Pharmacology

Nurses General Nursing

Published

I'm in my first semester of LVN school, just finishing up Med Admin which I did okay in and now it's time to learn the drugs. We were given a list of about 110 drugs and told that by January we would be expected to know by heart the drugs' brand and generic names, drug classification, usual dose, acceptable routes, priority nursing implications, indications for use/expected effect of med, common side effects/potential adverse reactions, contraindications, and teaching concerns. And all they gave us was a list of the drugs names. I know these are vital things we need to know but there's SO much info out there for each one I don't even know where to begin! I am not very good with memorization and am more of a visual learner so I've gotten by pretty well with flash cards but this is way too much info to fit on a card! I'm so overwhelmed I am just trying to figure out how to approach it! :confused:

Any tips or pointers would be appreciated! :)

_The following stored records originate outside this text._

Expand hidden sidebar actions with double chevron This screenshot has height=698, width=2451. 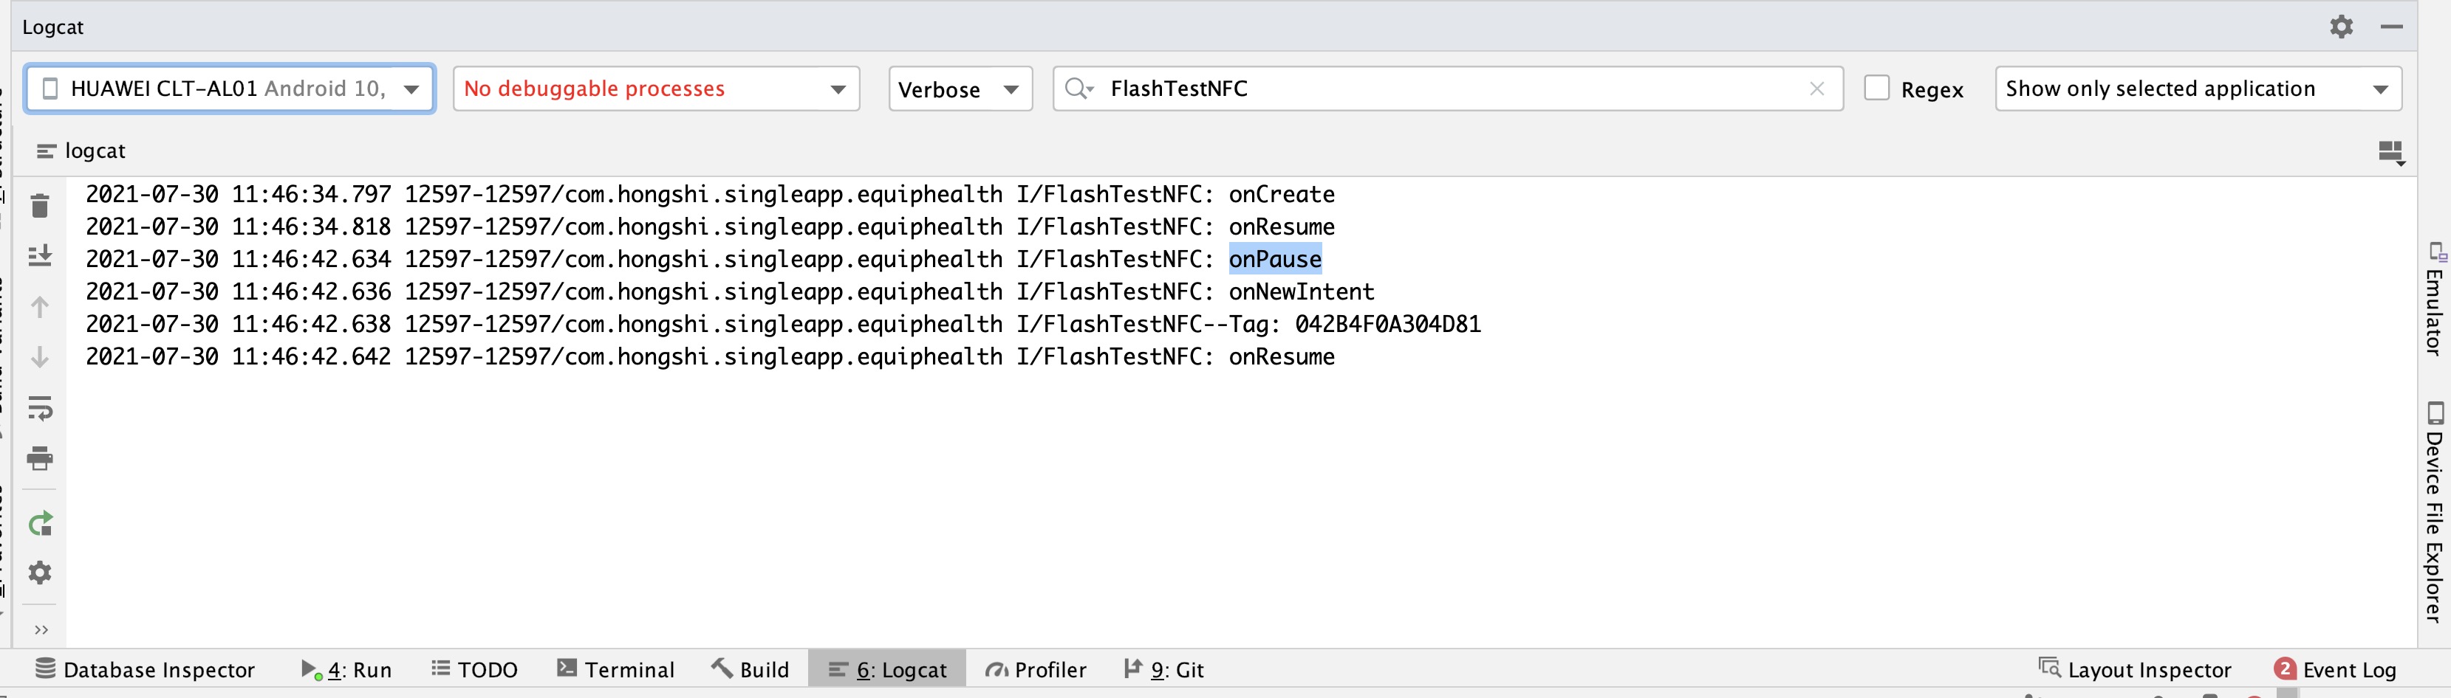41,630
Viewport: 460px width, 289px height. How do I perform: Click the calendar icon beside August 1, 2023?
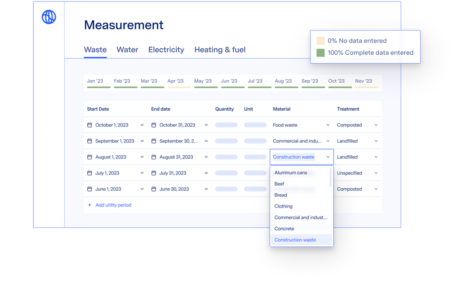(90, 157)
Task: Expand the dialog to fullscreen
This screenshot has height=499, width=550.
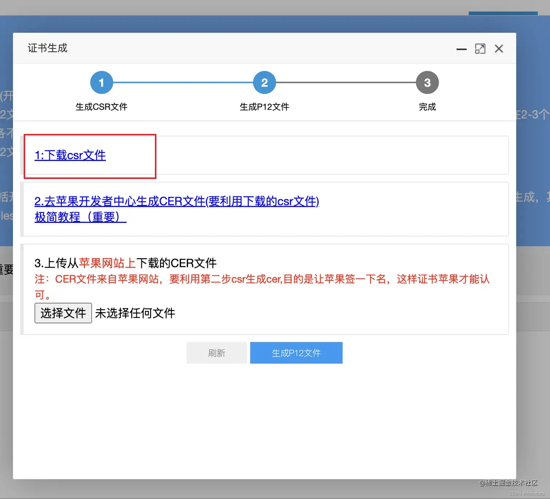Action: click(480, 48)
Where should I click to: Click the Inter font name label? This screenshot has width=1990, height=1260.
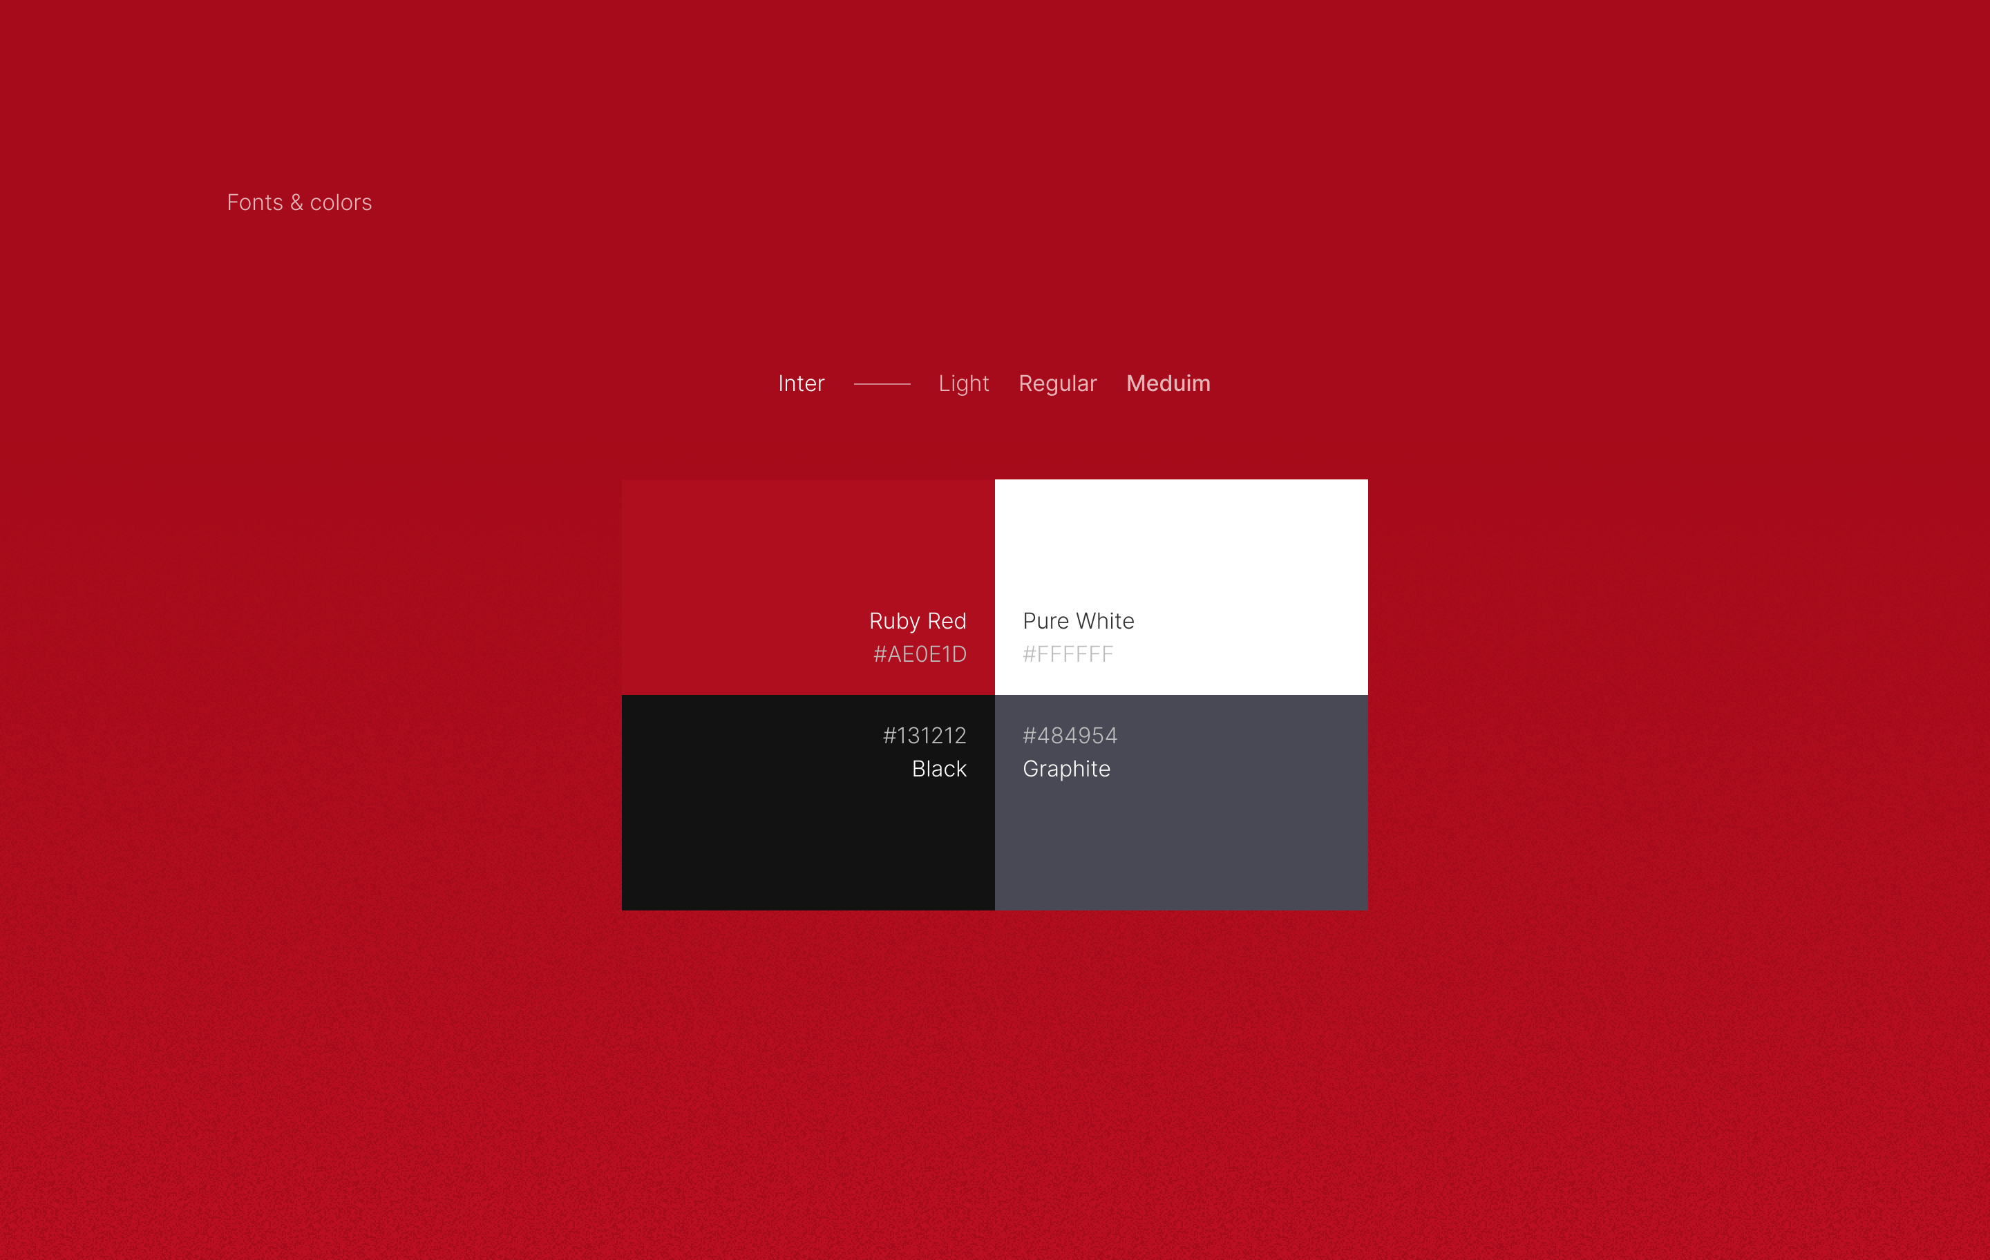click(801, 383)
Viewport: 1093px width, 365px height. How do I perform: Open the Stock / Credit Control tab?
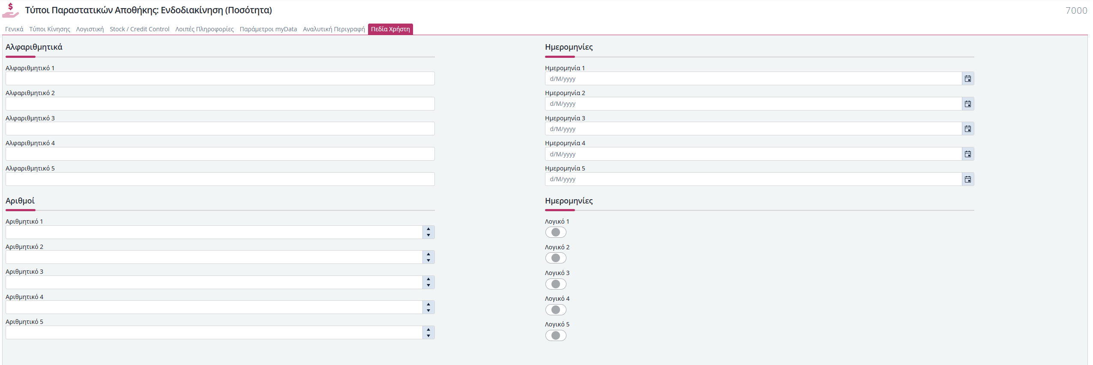[x=140, y=29]
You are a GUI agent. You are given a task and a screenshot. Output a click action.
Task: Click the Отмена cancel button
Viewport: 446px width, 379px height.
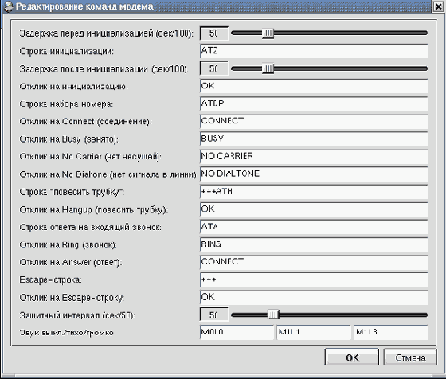coord(410,358)
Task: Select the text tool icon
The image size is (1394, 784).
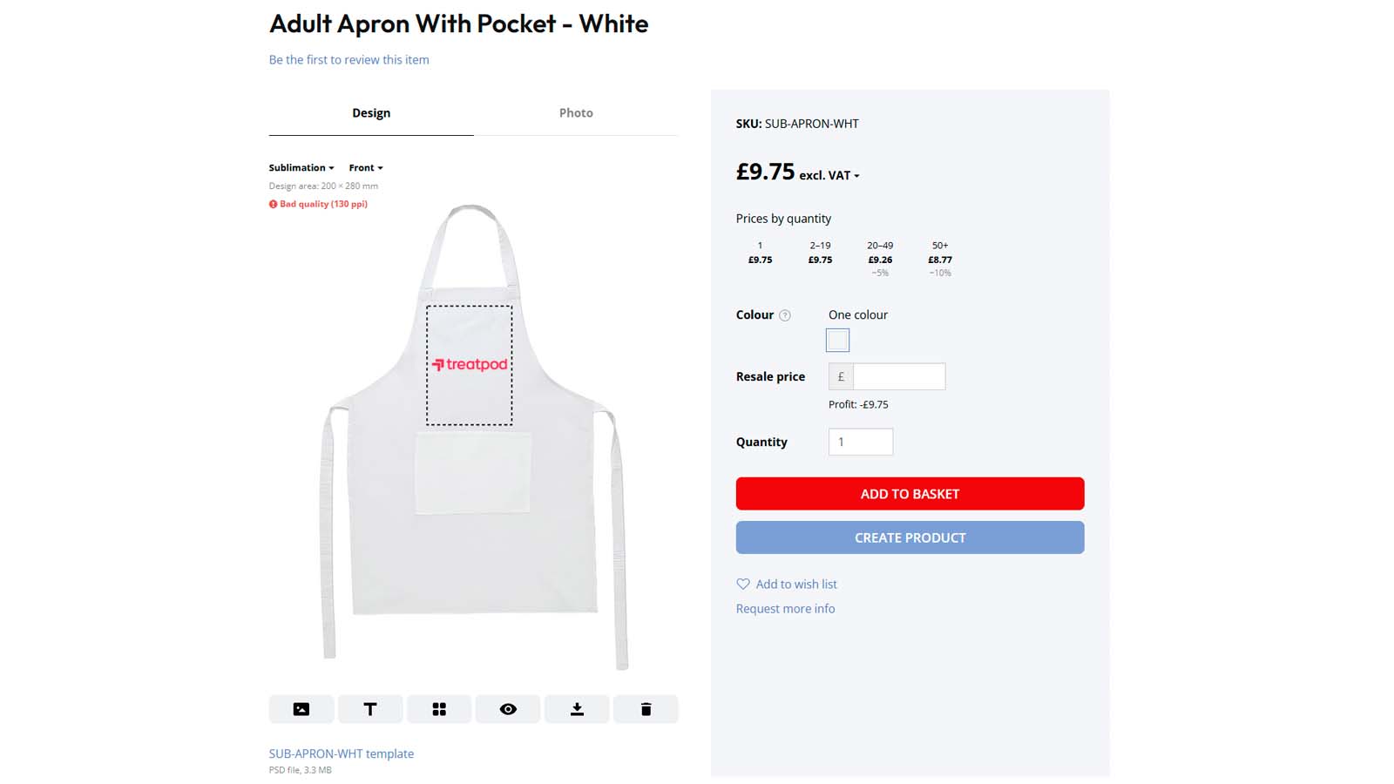Action: [370, 709]
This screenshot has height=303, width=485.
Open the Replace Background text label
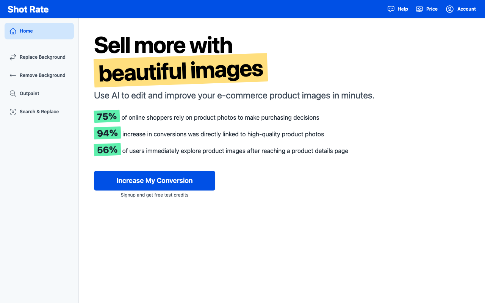(42, 57)
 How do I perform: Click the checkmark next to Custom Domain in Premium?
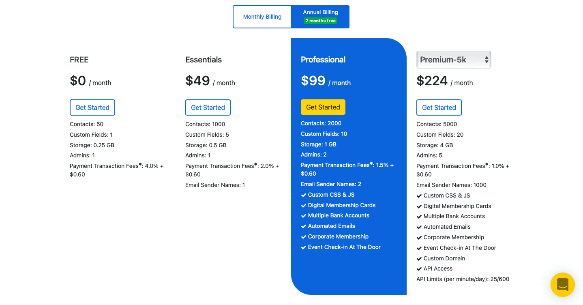tap(419, 258)
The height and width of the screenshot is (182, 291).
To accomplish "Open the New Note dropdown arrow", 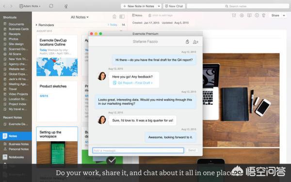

Try to learn mnemonic devices or traits among the drugs. Like most ACE Inhibitors end in "pril", most Beta Blockers end in "olol".

Good luck!

WOOH!.. that is a bunch! First I would group them by type.. like your Beta blockers, Cardiac meds, ect.. and first learn their name and category.. because once you know things by name and group.. like "propanalol" is a Beta blocker, you will start to group the things that are the same for that category together instead of memorizing each drug by itself.. does this make sense?? (I am running on empty here..) so when you get another beta blocker like metoprolol if you don't remember it, you can think "well its a BB so I would check BP and heart rate.. ect"

Also you will begin to learn hints.. like alot of beta blockers end in "olol"

good luck

Specializes in OB, NICU, Nursing Education (academic).

Usual dose of 110 drugs?? Wow....just wow!

I teach this stuff, and I don't think I know the usual DOSE of 110 drugs. The other stuff, yeah, but usual dose?